Mike Webster to Ted Johnson: Are the NFL and the New York Times Kidding?

I don’t want to turn this blog into a soapbox, and as someone who really likes newspapers, I also don’t want to join the Greek chorus of self-appointed media watchdogs that seems to make up much of the blogosphere. Some things, however, such as this article in the New York Times, call out for a skeptical and critical reaction. The article explains how the NFL has now created a program to provide some funding for long term, home or facility, care for former pro players who “have various forms of dementia,” even though the NFL insists that football injuries to the brain - multiple concussion syndrome, anyone, for those of you who follow the sport? - are not the cause. The article seems to credit the NFL for providing this help to former players - help that, despite the vast wealth of the league, is capped at $88,000 a year - and praises the idea that this problem is being resolved through this program rather than by litigation, i.e. by former players suing the NFL. Astoundingly, the article describes the program as addressing an unmet need because, and I quote the Times here on this, “former players who have dementia do not qualify for the N.F.L.’s disability insurance program, because neither the league nor the union consider their conditions football-related, a stance that has been cast in doubt by several scientific studies.”

And yet, as I discussed in this post several months ago, the family of the late Pittsburgh Steelers center Mike Webster litigated that exact issue for years, finally defeating the NFL, the players association and the plan before the Fourth Circuit court of appeals, to recover benefits under the league’s ERISA governed pension and disability system for exactly this type of injury. The Fourth Circuit’s opinion, in fact, was a pretty powerful condemnation of the roadblocks that had been tossed in Webster and the estate’s path in their attempt to obtain the benefits.

Which brings me to a couple of points that should be kept in mind in reading the Times article and considering the value of the NFL’s new program that the article praises. First, I suspect that the pension plan/disability plan system that the Webster family targeted provides far greater benefits than does this separate plan discussed in the article. If so, the idea that former players should pursue help under that program, rather than through the pension plan, is a disservice to retired players. Second, again if I am right about the greater benefits available under the pension/disability plan, then one has to wonder whether the separate NFL plan discussed in this article, although commendable for providing some help to aging players, actually serves as something of a Trojan horse (not a perfect analogy, I know) that, intentionally or otherwise, draws retired players away from seeking the larger payouts of the pension/disability system and instead to this plan. And third, given that a leading federal court of appeals with a significant track record in ERISA cases has already found that the NFL’s pension and disability plan actually does cover brain injuries of this type, the article is simply off-base in stating that dementia falls outside of the plan.

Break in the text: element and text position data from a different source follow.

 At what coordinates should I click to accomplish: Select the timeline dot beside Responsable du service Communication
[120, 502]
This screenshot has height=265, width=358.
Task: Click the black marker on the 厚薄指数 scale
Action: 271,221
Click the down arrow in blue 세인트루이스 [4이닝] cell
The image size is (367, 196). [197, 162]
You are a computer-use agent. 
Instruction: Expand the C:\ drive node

The article notes the relevance of this issue to some high profile recent players, such as Ted Johnson of the Patriots, 34, whose doctors”said he was exhibiting the depression and memory lapses associated with oncoming Alzheimer’s.” Those players should, notwithstanding this article, first be looking to the NFL’s pension and disability plans, particularly in light of the Fourth Circuit’s ruling in the Webster case, for compensation and care, before settling for the limited assistance provided by this alternative plan.

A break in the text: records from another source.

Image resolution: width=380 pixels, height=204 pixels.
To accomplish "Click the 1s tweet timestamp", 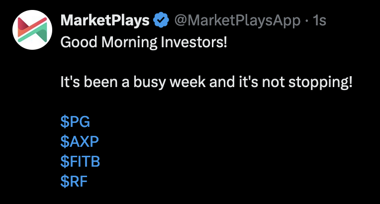I will [x=319, y=21].
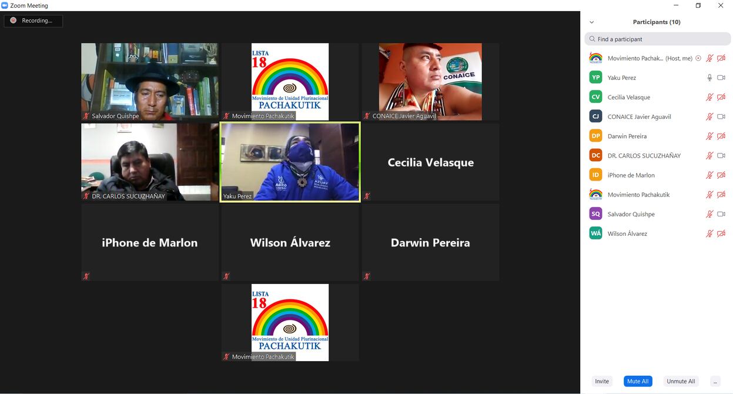Click Salvador Quishpe's video camera icon

coord(721,214)
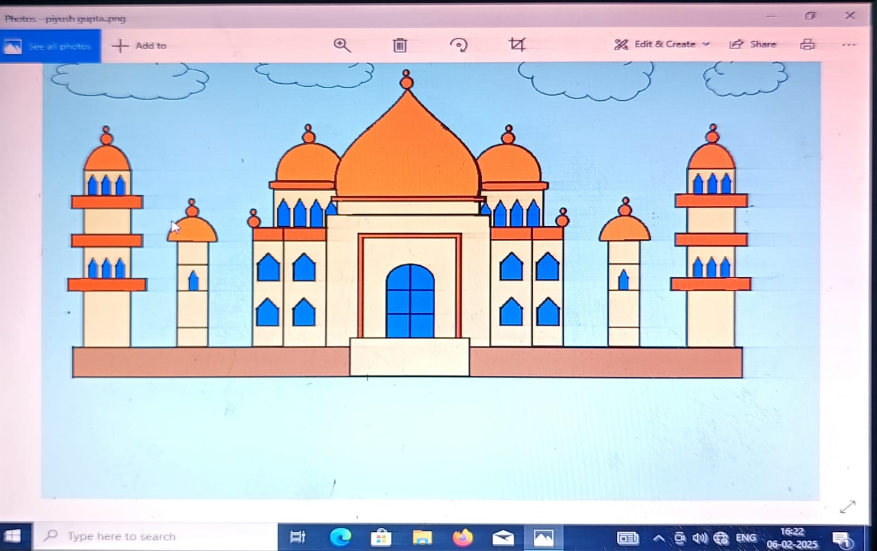The image size is (877, 551).
Task: Click the Share button
Action: point(753,44)
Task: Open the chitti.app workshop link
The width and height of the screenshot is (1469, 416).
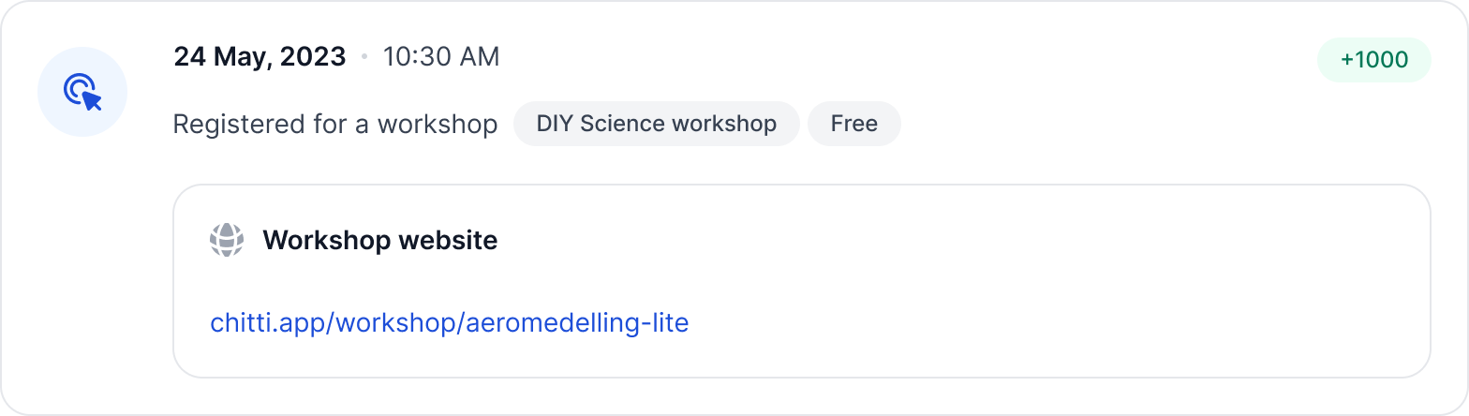Action: 450,323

And finally, this whole matter brings me back to an issue I have talked about in the past, about questionable decision making by courts concerning what decisions to publish and what ones not to publish in the ERISA context. The Fourth Circuit’s decision in the Webster case, to my recollection, was not marked for publication (you can locate it, however, at my earlier post on that case). Yet, really, the scope of NFL plan benefits for this type of mental injury had never been resolved before, and it remains, as this article in the Times reflects, not well understood, making this an opinion that probably should have been published, and should not have been part of what I have called in the past “the hidden law of ERISA.”

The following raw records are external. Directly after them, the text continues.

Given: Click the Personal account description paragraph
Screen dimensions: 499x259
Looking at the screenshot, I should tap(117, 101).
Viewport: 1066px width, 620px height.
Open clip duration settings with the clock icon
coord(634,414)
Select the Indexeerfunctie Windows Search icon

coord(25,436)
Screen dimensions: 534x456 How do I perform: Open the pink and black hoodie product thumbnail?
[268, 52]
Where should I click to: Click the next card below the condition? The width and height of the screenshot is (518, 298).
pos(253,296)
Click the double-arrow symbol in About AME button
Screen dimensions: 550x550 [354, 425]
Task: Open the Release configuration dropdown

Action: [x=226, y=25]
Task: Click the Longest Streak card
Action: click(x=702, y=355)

Written By:Bret Clark On March 16, 2007 12:08 PM

I heard a panel discussion between a district court judge and a few circuit court judges discussing this topic. Most were from the Ninth Circuit. The circuit judges said that decisions were sometimes designated unpublished in order to get agreement from a panel member on the fence about an issue.
This same panel was highly critical of the new rule allowing citation to unpublished decisions and essentially said that in the Ninth Circuit citations to unpublished decisions will be ignored.
The panel members had objected to the new rule on the grounds that: (1) as mentioned above, consensus is sometimes obtained only because a decision will be unpublished and (2) unpublished decisions don't have any law that is helpful.
The two justifications are inconsistent. Further, I have since discussed this issue with very few people who have never found useful support to an argument in an unpublished decision.
Designating a decision as unpublished in order to get consensus is bad for the judicial system. It decreases predictability and forces issues to be needlessly relitigated (as discussed in your post). Consensus is a good thing but in many cases it isn't as important as giving clear guidance.
I like the new rule allowing citation to unpublished decisions because it changes the incentives. Even though the Ninth Circuit says it will ignore unpublished decisions I am sure that since the rule became effective, fence sitters are more reluctant to capitulate and more likely to make thought out decisions.
Hopefully the result is fewer unpublished decisions discussing important topics.